• _WHAT THE TASK REQUIRES_
Below are some entries. Reproduce them word for word.

• _LISTED RECORDS_
-- Opening Marker --

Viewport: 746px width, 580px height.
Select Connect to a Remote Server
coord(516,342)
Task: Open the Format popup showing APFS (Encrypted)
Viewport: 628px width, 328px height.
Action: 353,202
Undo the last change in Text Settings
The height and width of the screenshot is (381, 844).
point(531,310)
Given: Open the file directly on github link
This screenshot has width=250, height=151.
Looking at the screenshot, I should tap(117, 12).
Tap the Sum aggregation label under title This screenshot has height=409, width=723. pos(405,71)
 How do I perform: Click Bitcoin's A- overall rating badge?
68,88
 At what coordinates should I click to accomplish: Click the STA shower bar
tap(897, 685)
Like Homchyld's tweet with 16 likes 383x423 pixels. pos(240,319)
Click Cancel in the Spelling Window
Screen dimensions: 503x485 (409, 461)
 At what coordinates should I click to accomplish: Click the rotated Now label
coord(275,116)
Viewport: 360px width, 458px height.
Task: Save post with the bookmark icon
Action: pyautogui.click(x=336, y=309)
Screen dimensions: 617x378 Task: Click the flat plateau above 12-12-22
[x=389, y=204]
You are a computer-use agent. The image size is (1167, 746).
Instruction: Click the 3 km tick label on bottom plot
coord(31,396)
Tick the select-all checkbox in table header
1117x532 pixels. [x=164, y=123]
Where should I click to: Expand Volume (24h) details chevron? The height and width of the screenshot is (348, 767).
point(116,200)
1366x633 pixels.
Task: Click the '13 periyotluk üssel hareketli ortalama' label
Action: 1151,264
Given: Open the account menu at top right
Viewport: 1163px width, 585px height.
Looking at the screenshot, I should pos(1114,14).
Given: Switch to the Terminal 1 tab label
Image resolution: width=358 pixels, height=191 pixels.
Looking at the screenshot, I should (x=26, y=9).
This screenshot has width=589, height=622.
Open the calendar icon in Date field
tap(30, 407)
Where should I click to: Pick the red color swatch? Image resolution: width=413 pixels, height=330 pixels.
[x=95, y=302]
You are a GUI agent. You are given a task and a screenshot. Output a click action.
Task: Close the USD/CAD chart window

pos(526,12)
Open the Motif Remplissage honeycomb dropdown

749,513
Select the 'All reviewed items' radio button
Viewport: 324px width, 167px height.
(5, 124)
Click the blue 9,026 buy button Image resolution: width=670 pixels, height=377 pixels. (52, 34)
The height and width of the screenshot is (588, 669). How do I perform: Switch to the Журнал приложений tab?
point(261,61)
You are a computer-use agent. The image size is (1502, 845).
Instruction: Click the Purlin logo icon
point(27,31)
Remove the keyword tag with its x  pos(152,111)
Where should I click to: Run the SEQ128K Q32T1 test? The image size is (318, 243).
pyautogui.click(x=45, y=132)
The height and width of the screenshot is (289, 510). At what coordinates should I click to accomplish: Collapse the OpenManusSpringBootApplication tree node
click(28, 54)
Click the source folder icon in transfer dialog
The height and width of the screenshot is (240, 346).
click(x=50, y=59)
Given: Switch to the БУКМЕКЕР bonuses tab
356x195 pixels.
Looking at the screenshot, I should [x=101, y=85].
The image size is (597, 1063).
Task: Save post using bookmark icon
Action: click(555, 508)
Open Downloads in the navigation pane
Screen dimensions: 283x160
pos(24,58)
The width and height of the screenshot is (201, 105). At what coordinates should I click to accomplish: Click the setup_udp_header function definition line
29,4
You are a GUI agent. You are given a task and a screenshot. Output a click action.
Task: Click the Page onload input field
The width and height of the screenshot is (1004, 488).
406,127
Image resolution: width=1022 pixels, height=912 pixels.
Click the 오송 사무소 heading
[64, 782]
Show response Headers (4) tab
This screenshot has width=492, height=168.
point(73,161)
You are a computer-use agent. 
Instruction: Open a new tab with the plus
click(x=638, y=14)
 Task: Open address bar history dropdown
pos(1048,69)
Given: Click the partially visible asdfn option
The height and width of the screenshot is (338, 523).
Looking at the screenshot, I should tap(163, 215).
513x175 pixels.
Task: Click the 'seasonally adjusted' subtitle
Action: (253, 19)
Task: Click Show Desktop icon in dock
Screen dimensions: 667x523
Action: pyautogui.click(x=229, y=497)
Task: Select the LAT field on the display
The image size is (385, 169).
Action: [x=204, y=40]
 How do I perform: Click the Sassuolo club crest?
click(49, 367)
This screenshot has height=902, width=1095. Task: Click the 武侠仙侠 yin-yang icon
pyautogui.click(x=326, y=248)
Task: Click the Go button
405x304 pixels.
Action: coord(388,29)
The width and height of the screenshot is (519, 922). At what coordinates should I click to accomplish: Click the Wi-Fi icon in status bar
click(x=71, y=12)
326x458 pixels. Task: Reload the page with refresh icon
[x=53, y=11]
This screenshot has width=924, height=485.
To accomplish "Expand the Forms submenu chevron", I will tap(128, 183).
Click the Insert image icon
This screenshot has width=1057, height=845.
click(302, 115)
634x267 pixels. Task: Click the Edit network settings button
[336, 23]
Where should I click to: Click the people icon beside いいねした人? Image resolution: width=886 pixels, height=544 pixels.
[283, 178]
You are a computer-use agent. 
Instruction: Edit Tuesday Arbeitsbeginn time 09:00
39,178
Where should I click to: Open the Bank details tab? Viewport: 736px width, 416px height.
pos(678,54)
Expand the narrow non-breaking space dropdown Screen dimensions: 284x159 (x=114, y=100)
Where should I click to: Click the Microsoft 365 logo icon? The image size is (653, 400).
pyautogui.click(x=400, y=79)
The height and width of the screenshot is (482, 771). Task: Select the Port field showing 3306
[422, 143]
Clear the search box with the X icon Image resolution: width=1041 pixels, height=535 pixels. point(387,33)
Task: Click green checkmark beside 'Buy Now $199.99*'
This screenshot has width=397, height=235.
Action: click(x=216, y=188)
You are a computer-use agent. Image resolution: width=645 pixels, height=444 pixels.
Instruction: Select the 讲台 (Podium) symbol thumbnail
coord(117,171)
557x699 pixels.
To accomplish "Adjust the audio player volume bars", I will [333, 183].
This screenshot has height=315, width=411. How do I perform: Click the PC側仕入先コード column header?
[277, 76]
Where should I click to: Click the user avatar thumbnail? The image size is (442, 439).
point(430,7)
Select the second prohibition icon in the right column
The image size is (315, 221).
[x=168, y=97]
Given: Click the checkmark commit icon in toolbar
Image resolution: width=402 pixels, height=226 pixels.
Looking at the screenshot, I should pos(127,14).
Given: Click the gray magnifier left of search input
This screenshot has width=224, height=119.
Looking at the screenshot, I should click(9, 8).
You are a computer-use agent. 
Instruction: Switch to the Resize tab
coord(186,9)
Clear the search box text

-- Closing Marker --

• _SOLUTION FOR THIS PROBLEM_
Viewport: 746px width, 580px height.
Select Connect to a Remote Server
coord(516,342)
Task: Open the Format popup showing APFS (Encrypted)
Viewport: 628px width, 328px height.
Action: 353,202
Undo the last change in Text Settings
The height and width of the screenshot is (381, 844).
point(531,310)
Given: Open the file directly on github link
This screenshot has width=250, height=151.
Looking at the screenshot, I should tap(117, 12).
Tap the Sum aggregation label under title This screenshot has height=409, width=723. pos(405,71)
 How do I perform: Click Bitcoin's A- overall rating badge?
68,88
 At what coordinates should I click to accomplish: Click the STA shower bar
tap(897, 685)
Like Homchyld's tweet with 16 likes 383x423 pixels. pos(240,319)
Click Cancel in the Spelling Window
Screen dimensions: 503x485 (409, 461)
 At what coordinates should I click to accomplish: Click the rotated Now label
coord(275,116)
Viewport: 360px width, 458px height.
Task: Save post with the bookmark icon
Action: pyautogui.click(x=336, y=309)
Screen dimensions: 617x378 Task: Click the flat plateau above 12-12-22
[x=389, y=204]
You are a computer-use agent. The image size is (1167, 746).
Instruction: Click the 3 km tick label on bottom plot
coord(31,396)
Tick the select-all checkbox in table header
1117x532 pixels. [x=164, y=123]
Where should I click to: Expand Volume (24h) details chevron? The height and width of the screenshot is (348, 767).
point(116,200)
1366x633 pixels.
Task: Click the '13 periyotluk üssel hareketli ortalama' label
Action: 1151,264
Given: Open the account menu at top right
Viewport: 1163px width, 585px height.
Looking at the screenshot, I should pos(1114,14).
Given: Switch to the Terminal 1 tab label
Image resolution: width=358 pixels, height=191 pixels.
Looking at the screenshot, I should (x=26, y=9).
This screenshot has width=589, height=622.
Open the calendar icon in Date field
tap(30, 407)
Where should I click to: Pick the red color swatch? Image resolution: width=413 pixels, height=330 pixels.
[x=95, y=302]
You are a GUI agent. You are given a task and a screenshot. Output a click action.
Task: Close the USD/CAD chart window

pos(526,12)
Open the Motif Remplissage honeycomb dropdown

749,513
Select the 'All reviewed items' radio button
Viewport: 324px width, 167px height.
(5, 124)
Click the blue 9,026 buy button Image resolution: width=670 pixels, height=377 pixels. (52, 34)
The height and width of the screenshot is (588, 669). How do I perform: Switch to the Журнал приложений tab?
point(261,61)
You are a computer-use agent. The image size is (1502, 845).
Instruction: Click the Purlin logo icon
point(27,31)
Remove the keyword tag with its x  pos(152,111)
Where should I click to: Run the SEQ128K Q32T1 test? The image size is (318, 243).
pyautogui.click(x=45, y=132)
The height and width of the screenshot is (289, 510). At what coordinates should I click to accomplish: Collapse the OpenManusSpringBootApplication tree node
click(28, 54)
Click the source folder icon in transfer dialog
The height and width of the screenshot is (240, 346).
click(x=50, y=59)
Given: Switch to the БУКМЕКЕР bonuses tab
356x195 pixels.
Looking at the screenshot, I should [x=101, y=85].
The image size is (597, 1063).
Task: Save post using bookmark icon
Action: click(555, 508)
Open Downloads in the navigation pane
Screen dimensions: 283x160
pos(24,58)
The width and height of the screenshot is (201, 105). At what coordinates should I click to accomplish: Click the setup_udp_header function definition line
29,4
You are a GUI agent. You are given a task and a screenshot. Output a click action.
Task: Click the Page onload input field
The width and height of the screenshot is (1004, 488).
406,127
Image resolution: width=1022 pixels, height=912 pixels.
Click the 오송 사무소 heading
[64, 782]
Show response Headers (4) tab
This screenshot has width=492, height=168.
point(73,161)
You are a computer-use agent. 
Instruction: Open a new tab with the plus
click(x=638, y=14)
 Task: Open address bar history dropdown
pos(1048,69)
Given: Click the partially visible asdfn option
The height and width of the screenshot is (338, 523).
Looking at the screenshot, I should tap(163, 215).
513x175 pixels.
Task: Click the 'seasonally adjusted' subtitle
Action: (253, 19)
Task: Click Show Desktop icon in dock
Screen dimensions: 667x523
Action: pyautogui.click(x=229, y=497)
Task: Select the LAT field on the display
The image size is (385, 169).
Action: [x=204, y=40]
 How do I perform: Click the Sassuolo club crest?
click(49, 367)
This screenshot has height=902, width=1095. Task: Click the 武侠仙侠 yin-yang icon
pyautogui.click(x=326, y=248)
Task: Click the Go button
405x304 pixels.
Action: coord(388,29)
The width and height of the screenshot is (519, 922). At what coordinates should I click to accomplish: Click the Wi-Fi icon in status bar
click(x=71, y=12)
326x458 pixels. Task: Reload the page with refresh icon
[x=53, y=11]
This screenshot has width=924, height=485.
To accomplish "Expand the Forms submenu chevron", I will tap(128, 183).
Click the Insert image icon
This screenshot has width=1057, height=845.
click(302, 115)
634x267 pixels. Task: Click the Edit network settings button
[336, 23]
Where should I click to: Click the people icon beside いいねした人? Image resolution: width=886 pixels, height=544 pixels.
[283, 178]
You are a computer-use agent. 
Instruction: Edit Tuesday Arbeitsbeginn time 09:00
39,178
Where should I click to: Open the Bank details tab? Viewport: 736px width, 416px height.
pos(678,54)
Expand the narrow non-breaking space dropdown Screen dimensions: 284x159 (x=114, y=100)
Where should I click to: Click the Microsoft 365 logo icon? The image size is (653, 400).
pyautogui.click(x=400, y=79)
The height and width of the screenshot is (482, 771). Task: Select the Port field showing 3306
[422, 143]
Clear the search box with the X icon Image resolution: width=1041 pixels, height=535 pixels. point(387,33)
Task: Click green checkmark beside 'Buy Now $199.99*'
This screenshot has width=397, height=235.
Action: click(x=216, y=188)
You are a computer-use agent. Image resolution: width=645 pixels, height=444 pixels.
Instruction: Select the 讲台 (Podium) symbol thumbnail
coord(117,171)
557x699 pixels.
To accomplish "Adjust the audio player volume bars", I will [333, 183].
This screenshot has height=315, width=411. How do I perform: Click the PC側仕入先コード column header?
[277, 76]
Where should I click to: Click the user avatar thumbnail? The image size is (442, 439).
point(430,7)
Select the second prohibition icon in the right column
The image size is (315, 221).
[x=168, y=97]
Given: Click the checkmark commit icon in toolbar
Image resolution: width=402 pixels, height=226 pixels.
Looking at the screenshot, I should pos(127,14).
Given: Click the gray magnifier left of search input
This screenshot has width=224, height=119.
Looking at the screenshot, I should click(9, 8).
You are a computer-use agent. 
Instruction: Switch to the Resize tab
coord(186,9)
Clear the search box text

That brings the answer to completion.